Stored records
- - - - -
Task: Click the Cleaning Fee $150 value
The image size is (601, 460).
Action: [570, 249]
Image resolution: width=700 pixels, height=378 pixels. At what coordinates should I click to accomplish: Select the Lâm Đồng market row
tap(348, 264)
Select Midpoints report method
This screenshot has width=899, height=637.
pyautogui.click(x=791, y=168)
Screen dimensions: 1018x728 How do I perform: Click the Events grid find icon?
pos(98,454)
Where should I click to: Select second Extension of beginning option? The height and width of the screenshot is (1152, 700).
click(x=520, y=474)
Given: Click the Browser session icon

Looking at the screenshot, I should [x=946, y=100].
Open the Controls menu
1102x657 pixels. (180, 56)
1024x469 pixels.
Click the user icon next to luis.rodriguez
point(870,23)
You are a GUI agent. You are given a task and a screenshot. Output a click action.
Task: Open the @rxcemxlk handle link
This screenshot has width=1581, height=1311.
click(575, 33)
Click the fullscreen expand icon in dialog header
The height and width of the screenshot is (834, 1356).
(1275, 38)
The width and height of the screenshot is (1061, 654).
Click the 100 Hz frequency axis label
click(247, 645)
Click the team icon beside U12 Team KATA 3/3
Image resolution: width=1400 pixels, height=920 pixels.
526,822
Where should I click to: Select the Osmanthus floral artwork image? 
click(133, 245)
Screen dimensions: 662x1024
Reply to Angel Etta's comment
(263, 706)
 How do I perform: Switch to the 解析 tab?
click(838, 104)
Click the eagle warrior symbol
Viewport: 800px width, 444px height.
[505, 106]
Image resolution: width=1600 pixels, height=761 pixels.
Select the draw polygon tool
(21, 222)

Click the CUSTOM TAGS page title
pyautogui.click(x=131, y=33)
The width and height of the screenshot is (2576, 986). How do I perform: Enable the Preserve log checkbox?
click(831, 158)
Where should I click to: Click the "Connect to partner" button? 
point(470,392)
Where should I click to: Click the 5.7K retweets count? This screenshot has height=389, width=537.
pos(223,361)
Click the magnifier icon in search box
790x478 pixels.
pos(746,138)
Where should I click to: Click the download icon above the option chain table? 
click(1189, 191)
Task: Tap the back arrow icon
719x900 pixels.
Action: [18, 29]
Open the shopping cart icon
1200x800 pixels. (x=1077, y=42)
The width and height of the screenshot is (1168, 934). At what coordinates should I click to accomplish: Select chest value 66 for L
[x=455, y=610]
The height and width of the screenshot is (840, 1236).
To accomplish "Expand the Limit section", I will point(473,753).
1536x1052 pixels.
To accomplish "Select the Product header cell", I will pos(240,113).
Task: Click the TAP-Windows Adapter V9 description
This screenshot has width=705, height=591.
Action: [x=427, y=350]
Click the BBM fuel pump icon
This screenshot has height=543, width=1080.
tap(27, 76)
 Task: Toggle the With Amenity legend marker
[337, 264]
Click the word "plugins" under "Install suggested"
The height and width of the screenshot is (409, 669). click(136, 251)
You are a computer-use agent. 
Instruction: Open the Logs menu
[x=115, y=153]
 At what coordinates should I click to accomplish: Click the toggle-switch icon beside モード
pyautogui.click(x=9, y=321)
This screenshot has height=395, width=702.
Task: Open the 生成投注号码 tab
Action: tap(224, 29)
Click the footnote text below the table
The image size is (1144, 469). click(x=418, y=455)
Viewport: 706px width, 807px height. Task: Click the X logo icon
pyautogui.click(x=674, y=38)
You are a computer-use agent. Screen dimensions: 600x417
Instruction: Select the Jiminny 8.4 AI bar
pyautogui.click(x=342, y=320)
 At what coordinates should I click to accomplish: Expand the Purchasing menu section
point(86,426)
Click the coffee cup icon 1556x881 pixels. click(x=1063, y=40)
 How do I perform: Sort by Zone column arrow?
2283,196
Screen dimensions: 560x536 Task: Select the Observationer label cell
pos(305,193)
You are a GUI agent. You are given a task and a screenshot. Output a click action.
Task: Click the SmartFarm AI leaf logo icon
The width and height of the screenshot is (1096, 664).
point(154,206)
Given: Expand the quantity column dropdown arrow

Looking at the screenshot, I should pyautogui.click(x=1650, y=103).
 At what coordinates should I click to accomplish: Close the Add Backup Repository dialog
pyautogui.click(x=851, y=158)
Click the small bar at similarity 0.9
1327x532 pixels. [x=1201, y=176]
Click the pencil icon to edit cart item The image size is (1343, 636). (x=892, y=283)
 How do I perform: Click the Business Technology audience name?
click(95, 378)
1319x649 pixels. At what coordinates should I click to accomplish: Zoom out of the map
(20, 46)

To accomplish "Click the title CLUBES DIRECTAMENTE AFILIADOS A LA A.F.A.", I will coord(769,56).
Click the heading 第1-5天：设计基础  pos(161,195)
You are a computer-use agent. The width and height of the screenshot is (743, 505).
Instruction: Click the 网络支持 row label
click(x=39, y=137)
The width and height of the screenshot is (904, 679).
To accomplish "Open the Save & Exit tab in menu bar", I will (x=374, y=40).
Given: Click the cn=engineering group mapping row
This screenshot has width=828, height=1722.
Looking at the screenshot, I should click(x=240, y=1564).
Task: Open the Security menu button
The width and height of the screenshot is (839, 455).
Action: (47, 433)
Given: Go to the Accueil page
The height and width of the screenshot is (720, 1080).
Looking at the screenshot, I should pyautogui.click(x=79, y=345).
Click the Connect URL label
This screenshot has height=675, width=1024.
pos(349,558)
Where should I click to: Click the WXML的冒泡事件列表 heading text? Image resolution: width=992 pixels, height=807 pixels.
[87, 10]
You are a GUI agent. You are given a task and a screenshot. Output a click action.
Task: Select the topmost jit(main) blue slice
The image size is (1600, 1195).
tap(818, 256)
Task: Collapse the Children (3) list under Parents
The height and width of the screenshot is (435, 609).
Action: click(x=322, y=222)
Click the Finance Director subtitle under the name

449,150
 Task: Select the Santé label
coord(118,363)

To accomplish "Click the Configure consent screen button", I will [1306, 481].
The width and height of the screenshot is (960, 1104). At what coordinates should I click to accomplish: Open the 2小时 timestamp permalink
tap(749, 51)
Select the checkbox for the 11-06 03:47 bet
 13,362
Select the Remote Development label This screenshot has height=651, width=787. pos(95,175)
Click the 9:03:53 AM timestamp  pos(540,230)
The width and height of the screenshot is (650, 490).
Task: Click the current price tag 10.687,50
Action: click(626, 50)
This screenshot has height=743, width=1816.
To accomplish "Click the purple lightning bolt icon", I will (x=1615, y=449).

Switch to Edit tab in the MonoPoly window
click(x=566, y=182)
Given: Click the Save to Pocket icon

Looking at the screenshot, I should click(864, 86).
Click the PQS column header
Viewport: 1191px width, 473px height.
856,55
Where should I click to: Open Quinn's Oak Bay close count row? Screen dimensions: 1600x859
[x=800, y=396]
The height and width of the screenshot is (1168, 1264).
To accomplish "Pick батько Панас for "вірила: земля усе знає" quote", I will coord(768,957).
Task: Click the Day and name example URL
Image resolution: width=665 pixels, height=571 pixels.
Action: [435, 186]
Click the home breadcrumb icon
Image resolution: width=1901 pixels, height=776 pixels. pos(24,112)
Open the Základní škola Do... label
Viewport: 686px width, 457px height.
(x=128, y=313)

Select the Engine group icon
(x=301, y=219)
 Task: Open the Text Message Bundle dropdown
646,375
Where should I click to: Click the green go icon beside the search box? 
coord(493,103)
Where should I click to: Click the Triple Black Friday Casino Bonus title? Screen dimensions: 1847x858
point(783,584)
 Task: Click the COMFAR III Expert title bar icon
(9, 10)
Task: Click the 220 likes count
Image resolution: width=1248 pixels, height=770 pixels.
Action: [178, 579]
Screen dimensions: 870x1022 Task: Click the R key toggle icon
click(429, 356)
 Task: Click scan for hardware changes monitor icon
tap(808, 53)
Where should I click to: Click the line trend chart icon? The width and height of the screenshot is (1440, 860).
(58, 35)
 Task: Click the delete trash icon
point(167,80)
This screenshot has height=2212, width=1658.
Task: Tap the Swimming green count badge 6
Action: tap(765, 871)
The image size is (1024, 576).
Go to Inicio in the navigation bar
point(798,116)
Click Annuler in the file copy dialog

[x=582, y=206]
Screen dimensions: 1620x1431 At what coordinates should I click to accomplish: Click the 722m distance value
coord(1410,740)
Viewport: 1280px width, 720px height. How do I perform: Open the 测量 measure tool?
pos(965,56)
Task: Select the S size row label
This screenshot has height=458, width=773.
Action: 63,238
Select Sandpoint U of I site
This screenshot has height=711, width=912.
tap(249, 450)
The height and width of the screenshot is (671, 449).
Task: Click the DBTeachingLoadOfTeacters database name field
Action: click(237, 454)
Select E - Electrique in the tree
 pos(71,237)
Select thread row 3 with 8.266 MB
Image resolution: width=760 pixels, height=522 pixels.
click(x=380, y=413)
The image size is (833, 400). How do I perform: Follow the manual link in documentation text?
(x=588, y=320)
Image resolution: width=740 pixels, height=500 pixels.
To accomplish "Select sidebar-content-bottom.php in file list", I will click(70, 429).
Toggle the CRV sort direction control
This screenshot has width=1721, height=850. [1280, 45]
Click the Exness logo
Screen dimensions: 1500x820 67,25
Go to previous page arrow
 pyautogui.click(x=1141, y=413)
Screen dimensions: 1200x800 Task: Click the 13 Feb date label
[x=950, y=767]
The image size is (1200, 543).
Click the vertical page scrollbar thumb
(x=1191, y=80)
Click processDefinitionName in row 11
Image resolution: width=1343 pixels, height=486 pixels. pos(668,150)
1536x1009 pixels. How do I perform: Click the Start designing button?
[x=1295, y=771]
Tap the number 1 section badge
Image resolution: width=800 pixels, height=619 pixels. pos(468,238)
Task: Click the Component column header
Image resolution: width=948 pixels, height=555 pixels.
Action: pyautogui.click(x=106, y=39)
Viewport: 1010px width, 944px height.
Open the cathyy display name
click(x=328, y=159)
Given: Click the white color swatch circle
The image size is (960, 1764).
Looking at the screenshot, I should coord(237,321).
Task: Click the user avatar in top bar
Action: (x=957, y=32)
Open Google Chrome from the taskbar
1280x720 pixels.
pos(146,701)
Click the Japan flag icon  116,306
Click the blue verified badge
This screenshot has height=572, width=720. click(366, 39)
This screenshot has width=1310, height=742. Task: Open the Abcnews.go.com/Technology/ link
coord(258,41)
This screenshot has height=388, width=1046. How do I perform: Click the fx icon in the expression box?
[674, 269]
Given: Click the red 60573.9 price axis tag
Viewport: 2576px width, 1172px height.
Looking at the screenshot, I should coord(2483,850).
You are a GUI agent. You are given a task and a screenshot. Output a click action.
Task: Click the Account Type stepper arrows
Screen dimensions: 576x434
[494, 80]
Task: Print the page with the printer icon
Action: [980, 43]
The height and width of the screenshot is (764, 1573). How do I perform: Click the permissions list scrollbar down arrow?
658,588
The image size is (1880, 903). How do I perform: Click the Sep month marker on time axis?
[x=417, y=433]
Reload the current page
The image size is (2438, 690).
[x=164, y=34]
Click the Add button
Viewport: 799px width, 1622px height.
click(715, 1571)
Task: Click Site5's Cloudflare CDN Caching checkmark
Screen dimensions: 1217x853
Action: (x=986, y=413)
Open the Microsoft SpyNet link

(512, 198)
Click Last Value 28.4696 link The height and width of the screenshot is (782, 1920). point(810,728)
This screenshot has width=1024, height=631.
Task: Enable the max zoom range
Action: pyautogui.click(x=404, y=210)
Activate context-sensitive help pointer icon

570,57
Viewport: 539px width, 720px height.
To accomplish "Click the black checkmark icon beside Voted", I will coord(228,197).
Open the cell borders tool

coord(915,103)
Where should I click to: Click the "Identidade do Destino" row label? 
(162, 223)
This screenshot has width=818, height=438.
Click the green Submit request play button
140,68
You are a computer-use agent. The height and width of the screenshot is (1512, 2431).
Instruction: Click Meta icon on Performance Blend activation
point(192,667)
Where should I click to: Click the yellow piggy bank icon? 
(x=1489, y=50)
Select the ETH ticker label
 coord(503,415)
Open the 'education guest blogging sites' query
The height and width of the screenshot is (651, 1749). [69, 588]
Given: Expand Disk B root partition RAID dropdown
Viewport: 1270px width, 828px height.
- - - - -
● **Assigned task**
Would you retype the lines of the data above, from the one holding "Activate context-sensitive help pointer icon" through its final line, exactly and without adding any other line?

● **Exercise answer**
Activate context-sensitive help pointer icon

570,57
Viewport: 539px width, 720px height.
To accomplish "Click the black checkmark icon beside Voted", I will coord(228,197).
Open the cell borders tool

coord(915,103)
Where should I click to: Click the "Identidade do Destino" row label? 
(162, 223)
This screenshot has width=818, height=438.
Click the green Submit request play button
140,68
You are a computer-use agent. The height and width of the screenshot is (1512, 2431).
Instruction: Click Meta icon on Performance Blend activation
point(192,667)
Where should I click to: Click the yellow piggy bank icon? 
(x=1489, y=50)
Select the ETH ticker label
 coord(503,415)
Open the 'education guest blogging sites' query
The height and width of the screenshot is (651, 1749). [69, 588]
Given: Expand Disk B root partition RAID dropdown
Viewport: 1270px width, 828px height.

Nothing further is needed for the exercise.